Nunca mais a impressão de que um desconhecido era o único amigo, quando toda a gente que se abrigava sob o mesmo teto era apenas enfeite.
Nunca mais as retinas estarão coladas aos olhos dela, como cristais puríssimos a interpretar a luz, apenas porque podiam.
Nunca mais suores e cheiros serão legítimos como nas noites imensas em que reunidos num só objeto, estivemos nutridos de amor.
Nunca mais asas de envergadura impossível para alçar os vôos que nunca ninguém tentou, rumo aos destinos absurdos que nossas horas, palavras e versos iniciaram ritmicos.
Nunca mais os enfeites de alma e as tonteiras dos vinhos olímpicos, feitos em outras eras, nas terras que ainda não eram de ninguém.
Nunca mais prudências. Nunca mais a ira.
Nunca mais venenos para restaurar dignidades em atos extremos.
Nunca mais calar vozes e iludir com silêncios a necessidade de pertencer.
Nunca mais a palavra nunca será bradada como riqueza.
Nunca mais meu canto será cantado sem tristeza.
Nunca mais".


José Mattos Neto
(O Livro das Distâncias)

Pink Martini

O Pink Martini não é uma banda comum, devemos frisar de início.
Formado em 1994, pelo pianista de Harvard, Tom Lauderdale, a banda tinha como missão, tocar em eventos para angariar fundos para diversas campanhas sociais.
Com um repertório multilingüe, a banda teve seu debut com o album Simpathique que trás dentre outras pérolas, uma gravação de Aquarela do Brasil (chamada no encarte apenas de "Brazil") de Ary Barroso e uma revisão do clássico Qué Sera Sera, imortalizado por Nat King Cole.
Seu portifólio de ritmos é bastante diversificado e talvez a melhor tradução para sua música, seja mesmo uma auto-definição publicada em seu site: "algo entre uma orquestra de dança cubana dos anos 30, um grupo de música de câmara, uma banda de marcha de rua brasileira e um film noir japonês".
Seu mais recente trabalho Hang on Little Tomato, mostra um grupo altamente desenvolvido musicalmente, com apelos cinematográficos em suas canções e belíssimos versos em inglês, espanhol, japonês, italiano e, pasmem, croata. O destaque fica para os vocais de China Forbes, cuja voz parece ter saído diretamente das gravações de rádio dos anos 50.
Como os próprios membros da banda incentivam, àqueles que gostam de descobrir sonoridades e se deleitar com música de excelente qualidade, bem como surpreender-se com uma arqueologia musical, busquem os trabalahos do Pink Martini, a satisfação é garantida.

19.12.06

Como Será 2007

A julgar pelos lançamentos que já escaparam das salas mal vigiadas das gravadoras, 2007 vai ser um ano espetacular para música.

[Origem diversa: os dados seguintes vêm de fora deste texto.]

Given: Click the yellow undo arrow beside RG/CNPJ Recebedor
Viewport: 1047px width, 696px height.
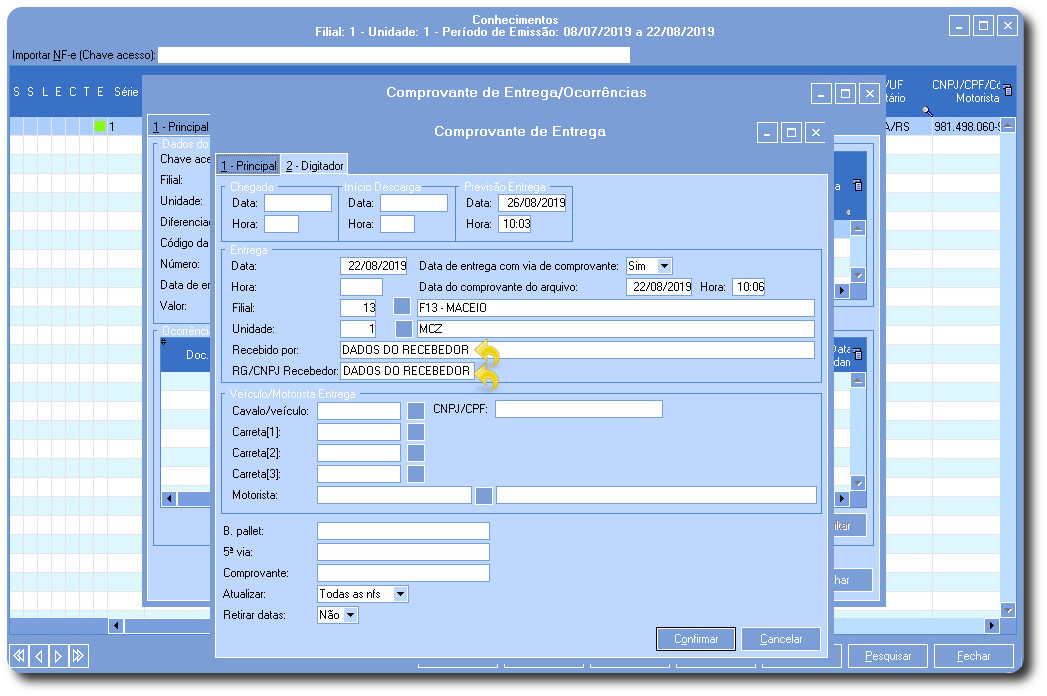Looking at the screenshot, I should click(487, 375).
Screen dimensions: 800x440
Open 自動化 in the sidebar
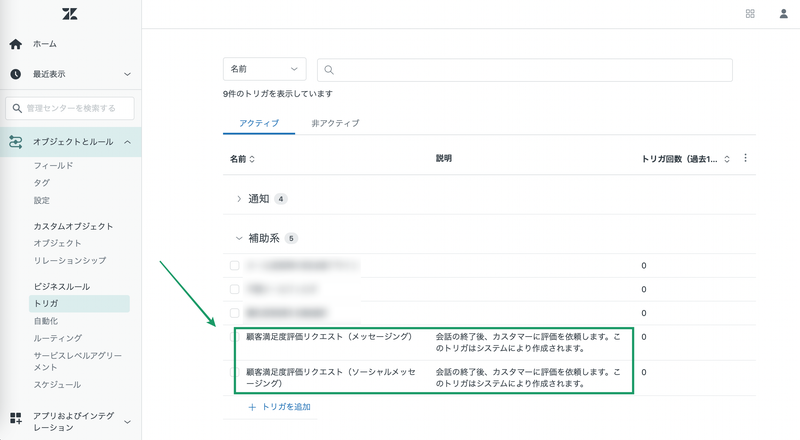point(47,321)
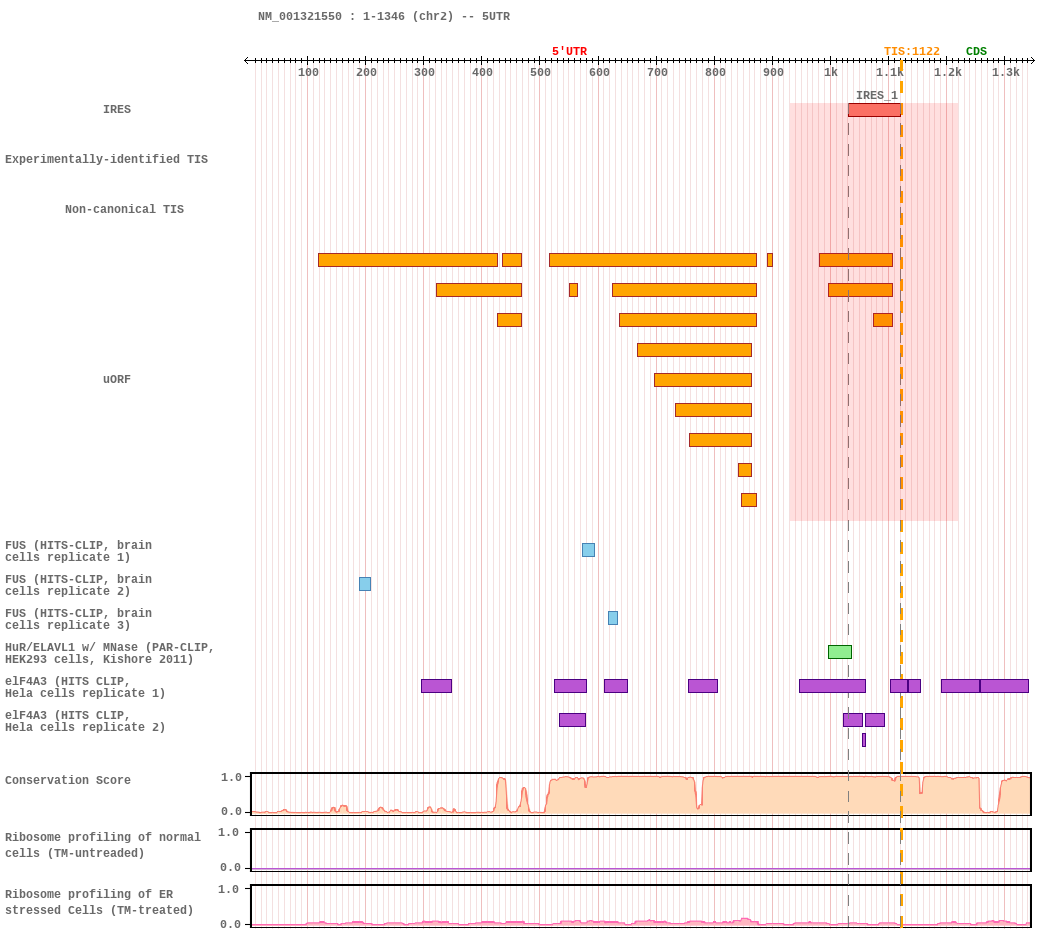The image size is (1050, 938).
Task: Click the conservation score plot area
Action: (x=640, y=794)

Primeiro foi a banda britânica Cooper Temple Clause com seu terceiro álbum Make This Your Own. Mostrando uma elasticidade desconcertante com seu som repleto de samplers, peso nas guitarras e vocais que nos remetem a um Oasis mais punk, mas agora incorporando também arranjos de cordas que, em momentos específicos, roubam o brilho das guitarras (Once More With Feeling), uma surpreendente faixa toda acústica (Take Confort), seguida de um épico nervoso (All I See Is You). Tudo termina com a belíssima House of Cards em cadência de mantra e som longínquo de pássaros. Este é um álbum que guarda surpresas em cada detalhe, um tesouro a cada audição.

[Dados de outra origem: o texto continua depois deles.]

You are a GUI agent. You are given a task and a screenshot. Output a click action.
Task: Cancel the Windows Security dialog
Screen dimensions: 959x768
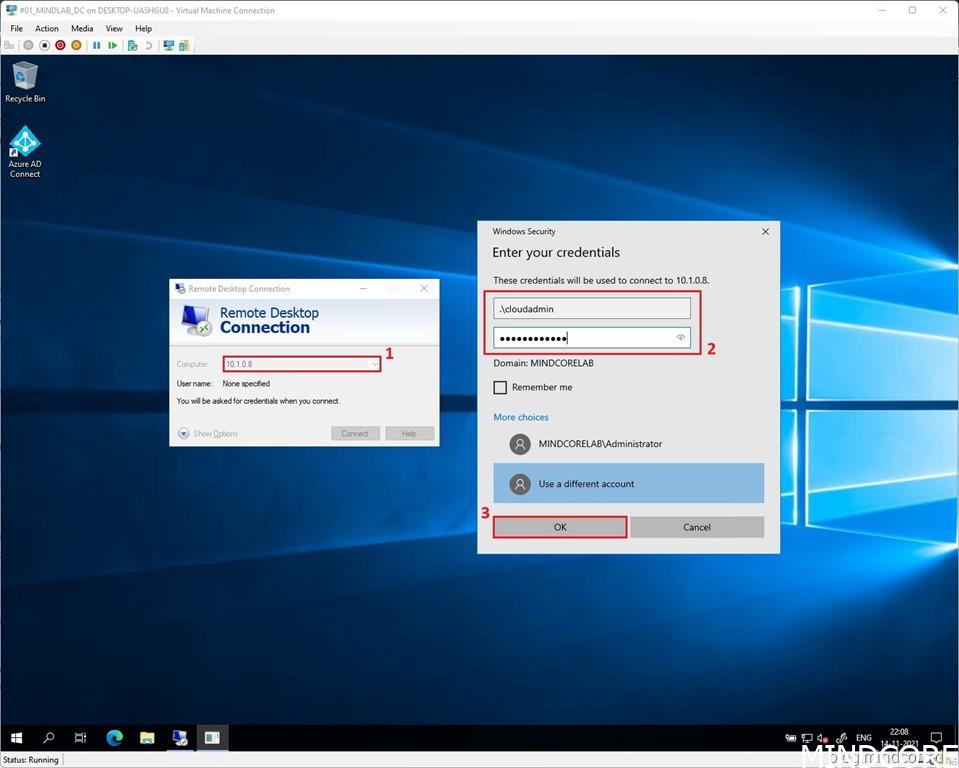click(697, 527)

Lançamento previsto pra 23 de janeiro de 2007.

Amanhã comento os novos do The Shins e Air.

14.12.06

Leonard Cohen/I'm Your Man

Um diretor desconhecido e um escritor, músico e poeta brilhante... Já me disseram que o resultado é maravilhoso. Ainda não vi o filme, mas se for tão bom quanto o disco, nenhum outro adjetivo cabe melhor que - Perfeito!
Leonard Cohen I'm Your Man é um filme lançado em 2005, mas que muito provavelmente não teremos a chance de ver por aqui. Tive o privilégio de ganhar o disco de um amigo e ainda não o tirei do tocador.
Os destaques vão para as interpretações de Nick Cave (Suzanne), Rufus Wainright (Famous Blue Raincoat) e para o próprio Cohen cantando Tower of Song tendo o U2 como cozinha... Imperdível.

Baiacu não... Baiacool

Começa este fim de semana o 4º Baiacool Jazz. Na estréia, show de Albery Albuquerque, que será acompanhado pelo amigo-primo Tom Salazarcano (da Euterpia). Vale a pena conferir.

Impressões

"Uma peça em azul sobre meu pranto. As coisas que nem sequer tramitei no cenho. Minhas desculpas por deixar-lhe silêncios. Trouxe de longe o costume de voltar. Gostaria de lhe encontrar à porta dos meus dias que assim seria mais rítmico meu despertar. Agora que sei seu nome é só disso que viverei nesses meses, enquanto ausente. Recubra meus rabiscos para confirmar o que lhe disse. Isso podia ser uma carta de adeus. Não uso palavras impossíveis. Minhas horas se aproximam da noite e o escuro traz-me a impressão de lhe ter. Sorte minha acreditar no que não vejo".

José Mattos Neto
(O Livro das Distâncias)

13.12.06

Dizeres

Está previsto para o primeiro semestre de 2007 o lançamento do 4º CD do compositor Emanuel Matos - "Dizeres". Este trabalho conta novamente com a parceria do maestro José Maria Bezerra, fértil encontro estreado no disco "Banho de Cuia". Sem data certa para o lançamento, esperamos que o CD saia o mais rápido possível e com show de lançamento.

Primeira Escrita

Será por causa de Casimiro, Barros, Pessoa, Lautrèamont, Sábato e Bandeira, mas também por causa de Bowie, Morrisey, Vinicius, Jarvis Cocker, Chico Buarque e Ian Curtis que existiremos. Será nossa razão de ser, também, os amores, as conversas da boa gente, a escrita dos outros e os descobrimentos.
E isso, enquanto nos permitirem os anos, a saúde, as vontades e, sobretudo, os desatinos.
Sejam Bem Vindos ao espaço Arlequim.